The immediate benefits will accrue to science. Researchers will need to take extensive samples of the waters at Georges Bank and adjacent regions and measure physical properties such as temperature, depth, and conductivity to see how populations of zooplankton, copepods (small marine crustaceans), and imperiled cod and haddock fluctuate in response to varying physical and biological conditions. “We need a tremendous amount of information, gathered over a broad area and many years, which is where the fishermen will come in,” notes Peter Wiebe, a biologist at the Woods Hole Oceanographic Institution in Woods Hole, Mass., and a lead investigator in the Georges Bank project. “They’re out in places we don’t have the resources to get to, and it makes sense to enlist them,” he says, either to collect data in the midst of a normal fishing run or to go out on special research trips.

“Fishermen are quite receptive to this opportunity,” says Rollie Barnaby, himself a former fisherman who now works for the Sea Grant College Program at the University of New Hampshire (UNH). “Not only can they learn something and contribute to science, they can also earn a little extra money,” he says, which would be most welcome to New England fishermen who have been hard hit by the collapse of local fisheries as a result of overfishing.

Craig Pendleton of Saco, Maine, is one fisherman eager to get involved in the project.

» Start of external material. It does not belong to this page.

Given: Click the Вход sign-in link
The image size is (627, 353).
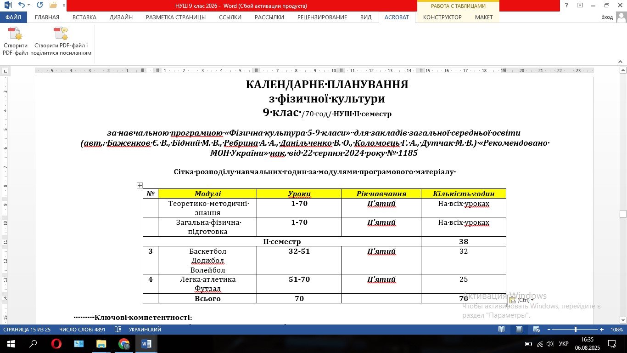Looking at the screenshot, I should point(607,17).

Owing to government restrictions, Pendleton could fish for cod, haddock, and other so-called “groundfish” for only 88 days in 1997, leaving him plenty of time for research-related endeavors. He believes that fishing vessels and their crews could offer an economical means of collecting data at sea. “We have a lot of experience in the water and are used to operating as cheaply as possible,” he says.

An equally important objective of the Georges Bank project is to improve relations between fishermen and researchers. “Fishermen need help understanding the biological reasons for the regulations they consider themselves to be inflicted’ with,” says biologist Ann Bucklin, director of the UNH Sea Grant Program. “The way to fix that problem is to get fishermen involved in the collection of the data that provide the basis for fishery management strategies and regulations.”

Although 70 scientists are participating in the project, the fishermen component is quite small-limited, so far, to a single year of funding, which will cover Pendleton, his crew, and technical advisors for several research forays through the end of 1997. Bucklin proposes to develop a network of 3 to 10 fishing vessels to collect data. That could happen as early as 1998, but will require additional funding.

Assuming the pilot project is a success, “there may be some creative ways of financing this activity.” Wiebe says. Apart from direct grants from the federal government, other options might include tax credits, contributions from the fish-processing industry, and extra fishing days granted to those taking part in the research effort.

Ultimately, Wiebe sees great potential for cooperative ventures of this nature. “A few years from now, the Georges Bank part of GLOBEC will be completed, but the need for this kind of information will still be here,” he says. Moreover, just as sustainable fisheries have to be established, environmental monitoring also has to be done in a sustainable way, he adds. “The experience gained through GLOBEC may show us how to do that.”